__SOURCE DOCUMENT__.
=====

Issues Magazine

“Plant Doctors” a Global Prescription for Plant Pests

By Sarah Wilson

Plant pests and diseases are on the move, and they are not respecting national borders. CABI’s Global Plant Clinic, through its partners and community-based plant clinics, has been helping to map their global spread.

The monitoring and surveillance of plant pests is vital in any effort to improve biosecurity. A current example of the urgent need to track the spread of a plant disease is the emergence of a virulent strain of black stem rust called Ug99. The name for this fungus is derived from the country (Uganda) and year of discovery (1999). This deadly airborne fungus is on the move and poses a serious threat to wheat production around the world. The fungus has already spread to Ethiopia, Kenya, Sudan, Afghanistan, Iran and Yemen, and there are concerns that the Middle East will be next. Efforts are underway to produce wheat resistant to the fungus, but in the meantime tracking its spread is a priority.

Unlike diseases of humans and animals, there has been no systematic approach to gathering plant pest and disease information on a global scale. The Global Plant Clinic (GPC) has developed an innovative approach to gathering information from some of the hardest to reach farmers in the world. This approach has enabled the GPC to publish 44 new disease records in the past three years. These scientific records are crucial to improving our knowledge of the movement and phytosanitary (plant safety) risks of plant pests.

The GPC approach of using plant health clinics offers a unique opportunity to tap into a vital source of information that traditionally has been difficult to access. The GPC has a very broad reach, with a network of more than 80 regular clinics operating in 10 countries across Africa, Asia and Latin America.

This is how it works: regular plant health clinics take place in local villages or towns, often in the marketplace or other meeting points for farmers. Farmers from the surrounding area can bring a sample of their ailing crop to a “plant doctor” for a diagnosis and practical advice to improve their crop health. If a pest or disease cannot be identified it is referred to a diagnostic laboratory, initially within the country or direct to the GPC. Farmers benefit from improved yields while they provide valuable information on the occurrence of potentially disastrous plant pests and diseases. The direct nature of the clinics speeds the dissemination of findings from the latest research (from scientific researcher to farmer), meaning that the information given is locally applicable and as up-to-date as possible.

Plant health clinics help to maintain international vigilance of pests and diseases. Early studies suggest that each clinic serves around 2000 people (depending on location).

The GPC offers training and support to the plant doctors, giving advice on clinic operation, symptom recognition and how to maintain a quality service. The GPC has trained plant doctors and scientists in some of the poorest countries in the world including Sierra Leone, the Democratic Republic of Congo, Uganda, Rwanda, India, Nepal, Bangladesh, Vietnam, Nicaragua and Bolivia, and is looking to grow plant clinics in more countries.

=====

__INFORMATION PROVIDED__.
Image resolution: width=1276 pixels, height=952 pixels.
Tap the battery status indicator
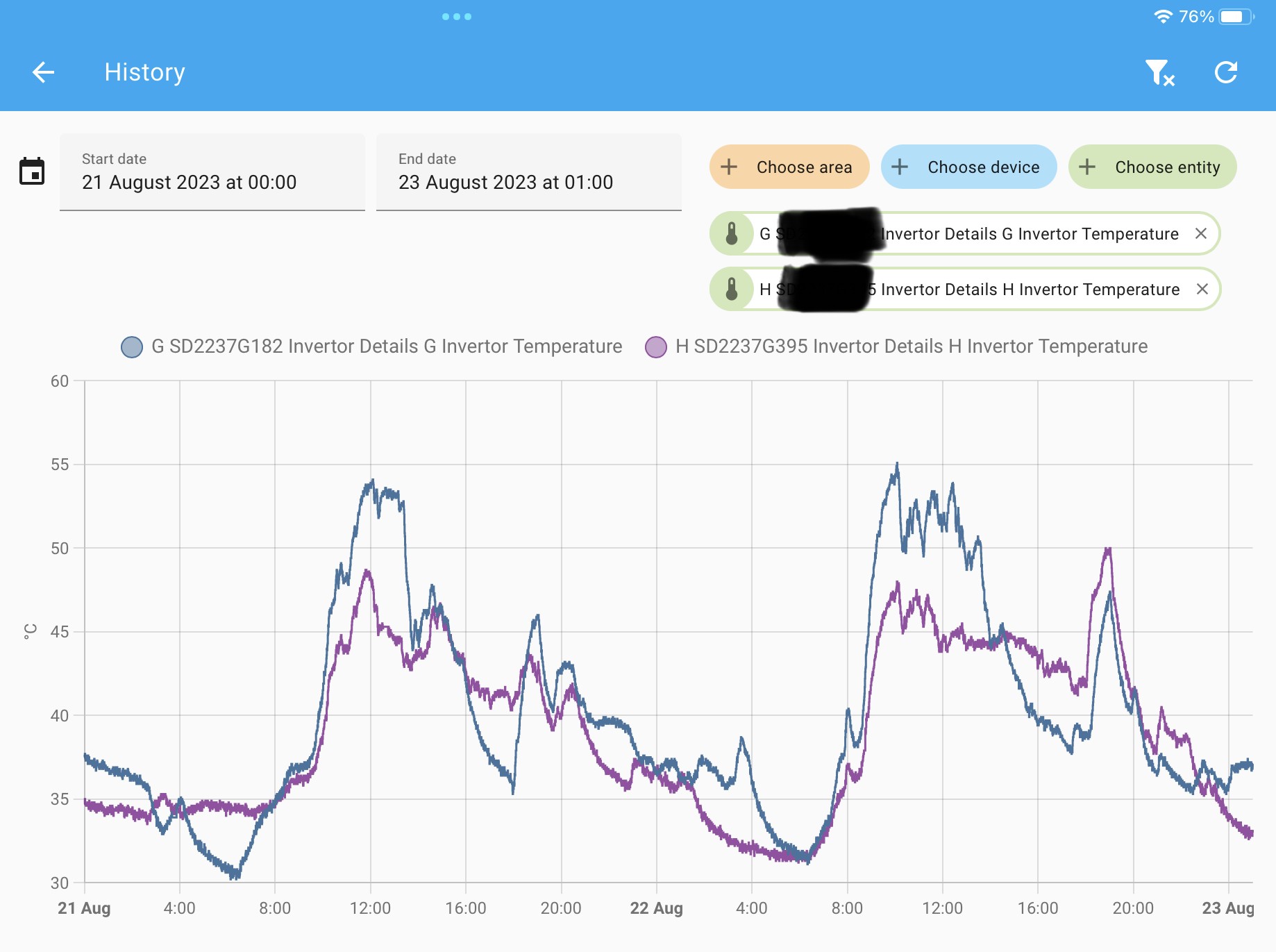pyautogui.click(x=1236, y=17)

=====

__EXERCISE REQUIREMENTS__.
1) According to the plant clinics article, how many new disease records has the Global Plant Clinic published in the past three years?
2) Return, word for word, the passage of the plant clinics article that starts with the words "Unlike diseases of" and runs through "of plant pests.".

__RESULTS FOR EACH TASK__.
1) 44

2)
Unlike diseases of humans and animals, there has been no systematic approach to gathering plant pest and disease information on a global scale. The Global Plant Clinic (GPC) has developed an innovative approach to gathering information from some of the hardest to reach farmers in the world. This approach has enabled the GPC to publish 44 new disease records in the past three years. These scientific records are crucial to improving our knowledge of the movement and phytosanitary (plant safety) risks of plant pests.